**Prompt**
Look over the listing below and work out how many lines have the word "will". Write only that number.

**Given data**

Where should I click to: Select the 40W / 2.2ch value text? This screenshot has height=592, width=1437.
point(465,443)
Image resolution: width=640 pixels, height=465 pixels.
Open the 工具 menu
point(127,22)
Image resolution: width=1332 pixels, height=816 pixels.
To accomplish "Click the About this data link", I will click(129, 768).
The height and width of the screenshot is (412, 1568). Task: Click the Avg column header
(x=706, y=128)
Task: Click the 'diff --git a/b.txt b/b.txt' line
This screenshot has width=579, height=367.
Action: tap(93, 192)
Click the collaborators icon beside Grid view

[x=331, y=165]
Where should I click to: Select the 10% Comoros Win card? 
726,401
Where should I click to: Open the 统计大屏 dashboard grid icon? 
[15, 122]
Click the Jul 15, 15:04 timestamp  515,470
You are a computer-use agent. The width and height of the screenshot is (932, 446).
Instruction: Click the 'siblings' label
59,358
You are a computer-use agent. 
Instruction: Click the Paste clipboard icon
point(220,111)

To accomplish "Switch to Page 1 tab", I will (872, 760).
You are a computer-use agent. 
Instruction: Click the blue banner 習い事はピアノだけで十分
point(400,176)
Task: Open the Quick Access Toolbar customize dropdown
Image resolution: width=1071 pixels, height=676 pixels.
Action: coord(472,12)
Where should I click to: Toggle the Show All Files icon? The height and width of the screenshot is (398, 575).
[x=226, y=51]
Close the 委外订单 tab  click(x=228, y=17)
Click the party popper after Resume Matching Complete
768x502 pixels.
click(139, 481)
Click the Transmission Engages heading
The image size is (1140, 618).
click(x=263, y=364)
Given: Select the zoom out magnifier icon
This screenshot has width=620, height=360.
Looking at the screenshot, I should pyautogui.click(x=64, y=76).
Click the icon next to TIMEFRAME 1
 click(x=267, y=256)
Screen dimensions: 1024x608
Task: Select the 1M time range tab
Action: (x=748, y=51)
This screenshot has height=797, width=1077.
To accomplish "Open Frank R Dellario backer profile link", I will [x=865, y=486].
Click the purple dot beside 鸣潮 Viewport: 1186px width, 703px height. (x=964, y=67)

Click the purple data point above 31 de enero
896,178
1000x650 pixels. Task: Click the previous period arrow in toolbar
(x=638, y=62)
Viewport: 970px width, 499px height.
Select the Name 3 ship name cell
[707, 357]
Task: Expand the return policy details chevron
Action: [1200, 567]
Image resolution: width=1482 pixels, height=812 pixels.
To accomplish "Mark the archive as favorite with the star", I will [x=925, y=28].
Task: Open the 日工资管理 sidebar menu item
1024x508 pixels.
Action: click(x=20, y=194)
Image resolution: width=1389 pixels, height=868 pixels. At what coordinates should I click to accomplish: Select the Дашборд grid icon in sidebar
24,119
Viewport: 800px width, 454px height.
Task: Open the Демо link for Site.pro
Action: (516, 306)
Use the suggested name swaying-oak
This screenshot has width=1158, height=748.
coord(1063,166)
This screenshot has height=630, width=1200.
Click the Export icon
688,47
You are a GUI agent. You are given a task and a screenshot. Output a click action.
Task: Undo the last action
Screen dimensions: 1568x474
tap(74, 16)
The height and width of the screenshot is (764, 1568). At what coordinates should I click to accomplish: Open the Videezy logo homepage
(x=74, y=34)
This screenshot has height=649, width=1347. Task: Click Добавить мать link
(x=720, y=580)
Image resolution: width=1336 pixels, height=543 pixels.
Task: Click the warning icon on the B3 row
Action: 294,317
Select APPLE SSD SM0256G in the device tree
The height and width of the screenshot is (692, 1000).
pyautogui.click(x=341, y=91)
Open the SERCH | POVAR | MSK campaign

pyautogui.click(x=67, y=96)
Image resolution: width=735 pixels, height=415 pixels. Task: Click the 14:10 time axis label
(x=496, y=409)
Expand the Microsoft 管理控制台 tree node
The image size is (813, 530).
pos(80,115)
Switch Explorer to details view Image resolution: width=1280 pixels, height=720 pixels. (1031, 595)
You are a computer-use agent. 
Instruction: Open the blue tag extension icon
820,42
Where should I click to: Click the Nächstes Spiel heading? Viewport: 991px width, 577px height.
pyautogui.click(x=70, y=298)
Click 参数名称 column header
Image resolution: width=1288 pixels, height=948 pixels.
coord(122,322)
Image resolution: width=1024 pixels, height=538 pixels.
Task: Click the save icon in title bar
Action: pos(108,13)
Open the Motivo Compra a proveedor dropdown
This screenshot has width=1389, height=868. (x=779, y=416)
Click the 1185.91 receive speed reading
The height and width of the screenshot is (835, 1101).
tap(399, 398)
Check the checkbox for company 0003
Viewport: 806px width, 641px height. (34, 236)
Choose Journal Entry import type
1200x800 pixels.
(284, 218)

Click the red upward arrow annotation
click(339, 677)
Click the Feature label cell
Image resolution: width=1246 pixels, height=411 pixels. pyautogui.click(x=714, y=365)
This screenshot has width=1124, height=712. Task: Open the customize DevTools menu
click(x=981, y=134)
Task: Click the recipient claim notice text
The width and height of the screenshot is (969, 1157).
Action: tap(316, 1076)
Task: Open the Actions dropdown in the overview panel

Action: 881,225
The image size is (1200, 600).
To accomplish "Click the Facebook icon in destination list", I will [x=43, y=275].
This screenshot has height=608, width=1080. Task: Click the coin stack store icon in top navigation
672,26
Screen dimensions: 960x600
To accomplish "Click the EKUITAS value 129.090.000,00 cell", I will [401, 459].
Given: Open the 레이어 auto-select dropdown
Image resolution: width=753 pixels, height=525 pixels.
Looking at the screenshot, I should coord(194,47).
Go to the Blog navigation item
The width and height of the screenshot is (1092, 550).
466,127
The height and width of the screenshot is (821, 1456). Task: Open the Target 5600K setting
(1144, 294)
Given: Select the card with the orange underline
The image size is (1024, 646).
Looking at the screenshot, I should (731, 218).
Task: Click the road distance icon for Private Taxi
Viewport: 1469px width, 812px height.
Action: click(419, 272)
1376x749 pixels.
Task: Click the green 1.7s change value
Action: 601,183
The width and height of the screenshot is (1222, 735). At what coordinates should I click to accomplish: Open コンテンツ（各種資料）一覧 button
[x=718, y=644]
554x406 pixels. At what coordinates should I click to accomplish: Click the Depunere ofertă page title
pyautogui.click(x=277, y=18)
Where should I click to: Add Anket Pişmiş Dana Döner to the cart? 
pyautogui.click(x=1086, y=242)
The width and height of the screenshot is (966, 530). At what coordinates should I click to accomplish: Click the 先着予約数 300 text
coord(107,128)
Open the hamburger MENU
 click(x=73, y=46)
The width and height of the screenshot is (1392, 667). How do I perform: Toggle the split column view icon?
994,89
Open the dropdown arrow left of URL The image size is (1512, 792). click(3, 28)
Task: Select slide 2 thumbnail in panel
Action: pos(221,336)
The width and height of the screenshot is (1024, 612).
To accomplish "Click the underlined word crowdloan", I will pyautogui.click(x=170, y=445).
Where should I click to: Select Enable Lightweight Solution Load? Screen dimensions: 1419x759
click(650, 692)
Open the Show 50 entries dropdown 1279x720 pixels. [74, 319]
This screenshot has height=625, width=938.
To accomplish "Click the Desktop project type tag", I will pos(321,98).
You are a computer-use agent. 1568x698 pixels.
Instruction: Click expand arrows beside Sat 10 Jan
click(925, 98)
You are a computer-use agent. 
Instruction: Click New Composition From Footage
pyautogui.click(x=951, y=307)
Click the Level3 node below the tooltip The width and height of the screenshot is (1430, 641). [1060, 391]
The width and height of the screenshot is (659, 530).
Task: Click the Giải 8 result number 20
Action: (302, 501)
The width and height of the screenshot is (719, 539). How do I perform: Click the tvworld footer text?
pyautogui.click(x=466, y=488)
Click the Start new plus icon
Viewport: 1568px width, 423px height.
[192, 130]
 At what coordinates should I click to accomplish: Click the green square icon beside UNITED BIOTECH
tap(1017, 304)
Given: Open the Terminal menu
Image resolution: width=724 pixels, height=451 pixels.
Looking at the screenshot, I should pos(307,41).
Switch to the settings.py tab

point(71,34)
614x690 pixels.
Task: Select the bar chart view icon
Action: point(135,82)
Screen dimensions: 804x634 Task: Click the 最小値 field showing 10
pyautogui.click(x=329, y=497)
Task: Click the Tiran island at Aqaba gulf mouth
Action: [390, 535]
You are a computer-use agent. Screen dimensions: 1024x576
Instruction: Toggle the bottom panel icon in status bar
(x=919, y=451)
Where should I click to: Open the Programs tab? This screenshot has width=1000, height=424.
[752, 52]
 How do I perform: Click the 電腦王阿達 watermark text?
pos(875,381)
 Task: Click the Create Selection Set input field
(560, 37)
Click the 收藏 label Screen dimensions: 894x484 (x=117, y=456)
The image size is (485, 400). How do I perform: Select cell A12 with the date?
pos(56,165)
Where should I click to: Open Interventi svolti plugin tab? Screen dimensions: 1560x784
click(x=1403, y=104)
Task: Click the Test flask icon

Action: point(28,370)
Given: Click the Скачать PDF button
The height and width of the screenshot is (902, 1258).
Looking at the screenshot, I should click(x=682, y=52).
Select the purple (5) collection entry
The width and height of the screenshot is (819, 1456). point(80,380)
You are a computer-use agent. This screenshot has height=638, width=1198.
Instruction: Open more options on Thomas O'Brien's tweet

**Solution below**
8